§ The data
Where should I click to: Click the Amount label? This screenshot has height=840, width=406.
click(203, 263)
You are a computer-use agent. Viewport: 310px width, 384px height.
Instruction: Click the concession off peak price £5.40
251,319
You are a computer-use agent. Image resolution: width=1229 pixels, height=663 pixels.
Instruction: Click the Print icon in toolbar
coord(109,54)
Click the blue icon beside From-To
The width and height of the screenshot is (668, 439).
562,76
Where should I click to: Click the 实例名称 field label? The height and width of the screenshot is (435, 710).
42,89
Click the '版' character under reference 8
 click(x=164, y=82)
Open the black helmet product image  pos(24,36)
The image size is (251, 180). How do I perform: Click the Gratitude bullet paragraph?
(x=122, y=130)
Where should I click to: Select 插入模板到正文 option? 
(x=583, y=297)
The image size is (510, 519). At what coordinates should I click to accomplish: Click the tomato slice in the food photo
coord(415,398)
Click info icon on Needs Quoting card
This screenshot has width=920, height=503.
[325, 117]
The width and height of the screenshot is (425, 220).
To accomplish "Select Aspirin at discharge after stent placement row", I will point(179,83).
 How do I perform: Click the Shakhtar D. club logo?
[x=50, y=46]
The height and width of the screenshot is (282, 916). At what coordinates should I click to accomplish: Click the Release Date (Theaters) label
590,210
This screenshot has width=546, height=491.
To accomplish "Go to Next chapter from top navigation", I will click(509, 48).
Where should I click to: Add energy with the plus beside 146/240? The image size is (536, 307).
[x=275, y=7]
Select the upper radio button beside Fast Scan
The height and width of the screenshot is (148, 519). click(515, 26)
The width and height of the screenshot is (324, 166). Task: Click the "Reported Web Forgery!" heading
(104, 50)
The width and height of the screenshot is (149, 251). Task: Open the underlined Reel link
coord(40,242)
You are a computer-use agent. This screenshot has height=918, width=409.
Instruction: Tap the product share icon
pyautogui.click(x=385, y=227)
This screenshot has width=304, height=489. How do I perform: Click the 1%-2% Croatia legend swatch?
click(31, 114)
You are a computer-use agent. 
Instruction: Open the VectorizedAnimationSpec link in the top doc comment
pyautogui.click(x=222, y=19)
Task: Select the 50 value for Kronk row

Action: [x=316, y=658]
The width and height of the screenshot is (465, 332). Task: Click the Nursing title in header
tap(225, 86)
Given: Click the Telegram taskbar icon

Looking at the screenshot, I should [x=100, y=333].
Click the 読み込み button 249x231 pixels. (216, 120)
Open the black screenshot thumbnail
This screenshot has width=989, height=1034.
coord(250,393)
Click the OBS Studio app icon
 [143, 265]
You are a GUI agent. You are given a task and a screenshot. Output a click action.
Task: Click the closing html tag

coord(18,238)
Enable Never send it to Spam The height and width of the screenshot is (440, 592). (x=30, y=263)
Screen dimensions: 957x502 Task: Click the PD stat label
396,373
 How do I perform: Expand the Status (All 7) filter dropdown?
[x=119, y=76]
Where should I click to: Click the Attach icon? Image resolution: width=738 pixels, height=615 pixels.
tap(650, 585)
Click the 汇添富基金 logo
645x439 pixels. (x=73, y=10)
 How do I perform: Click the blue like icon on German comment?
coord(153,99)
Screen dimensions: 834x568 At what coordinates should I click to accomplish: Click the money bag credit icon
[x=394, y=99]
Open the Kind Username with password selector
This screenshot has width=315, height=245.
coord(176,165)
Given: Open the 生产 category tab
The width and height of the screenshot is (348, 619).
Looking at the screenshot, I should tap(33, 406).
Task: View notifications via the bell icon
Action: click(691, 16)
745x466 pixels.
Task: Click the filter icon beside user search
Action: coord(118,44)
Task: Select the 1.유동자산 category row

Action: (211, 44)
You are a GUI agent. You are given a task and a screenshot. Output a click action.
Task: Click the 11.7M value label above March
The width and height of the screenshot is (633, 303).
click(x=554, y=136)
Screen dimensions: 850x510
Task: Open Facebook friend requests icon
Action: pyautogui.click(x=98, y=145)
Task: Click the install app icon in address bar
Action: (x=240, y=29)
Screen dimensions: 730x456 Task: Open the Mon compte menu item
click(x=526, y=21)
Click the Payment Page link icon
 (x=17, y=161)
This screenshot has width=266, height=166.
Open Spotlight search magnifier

§ What you have to do
Among the entries above, count the lines that contain the word "will" and give the number by itself.

§ Written solution
2